I got into Tim Horton’s and gave my order to the cashier. As I was ordering, a lady came into the building. I didn’t get a good look at the one outside but this lady sort of fitted the description. As I started to leave the building, a couple more girls were by the door, waiting for something. As I exited Tim Horton’s, they entered. I guess they were too lazy to open the door.

I rounded the corner of the building and that’s when I saw that girl again. She was still sitting there on the stone drinking her drink. As I walked passed her, she said something. This is my recollection of the event as they unfolded.

Girl: Take care of yourself!
Me: Oh yeah, you too. Why aren’t you inside where it’s warm?
Girl: Oh, I don’t want to be in there. I’m getting a bad vibe from inside.
Me: Oh. Aren’t you cold?
Girl: Not as cold as yesterday when I was in northern Thailand.
Me: Oh, that’s where I’m from. I’m from Thailand.
Girl: Yeah, see that’s why we connected.
Me: Yeah, you should go inside and get yourself warmed up.
Girl: No man. It’s not a good vibe. I don’t want to be in there.
Me: The workers there are fine.
Girl: Oh for sure. I love the workers. I don’t have a problem with them. I love them. It’s the building man. There’s something strange in there and I’m getting a bad vibe from it. I like to be out here drinking my tea. I like it black and double cupped. That’s how me and my mom likes it. This is the only way we drink it.
Me: Oh really? But you should drink it inside so you can get warmer.
Girl: No man. I’m fine out here. I don’t want to go in there. Me and you, we can go in there and scream ‘White Power’ all we want but that won’t do anything.
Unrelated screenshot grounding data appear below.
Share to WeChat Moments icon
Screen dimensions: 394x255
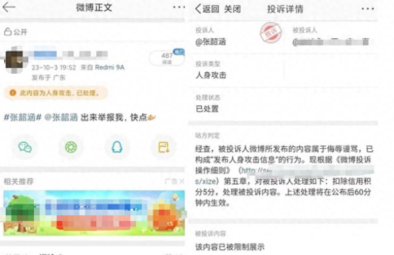[71, 147]
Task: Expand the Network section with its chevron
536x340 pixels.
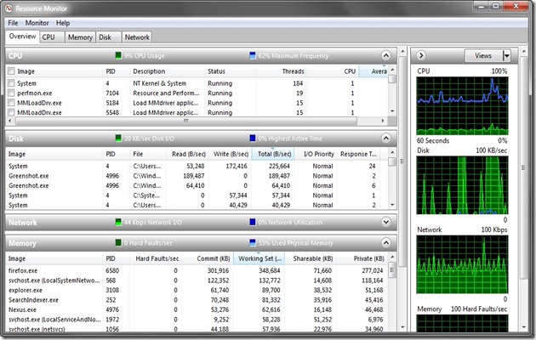Action: tap(385, 222)
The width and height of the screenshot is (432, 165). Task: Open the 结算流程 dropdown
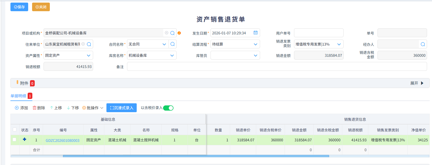coord(235,44)
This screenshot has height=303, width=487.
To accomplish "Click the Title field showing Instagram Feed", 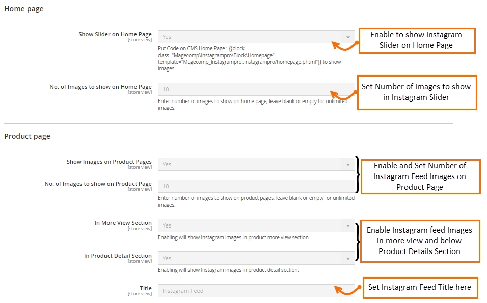I will coord(256,291).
At this point, I’ve made up my mind about this girl. She was a few fries short of a Happy Meal, if you know what I mean. I don’t think she saw my face clearly enough because she didn’t noticed that I was Asian. At first, I thought she had a problem with the workers inside but in the end, I wasn’t sure. I just wanted to get away from her so I tried not to say much. It didn’t work.

Me: Uhhhh.
Girl: They’re not going to pay attention to us because they think we’re fake. Why do they think we’re fake? The only think you can fake is porn and this isn’t porn. This is the underground. You know? But nobody cares about the underground. You know why?
Me: No.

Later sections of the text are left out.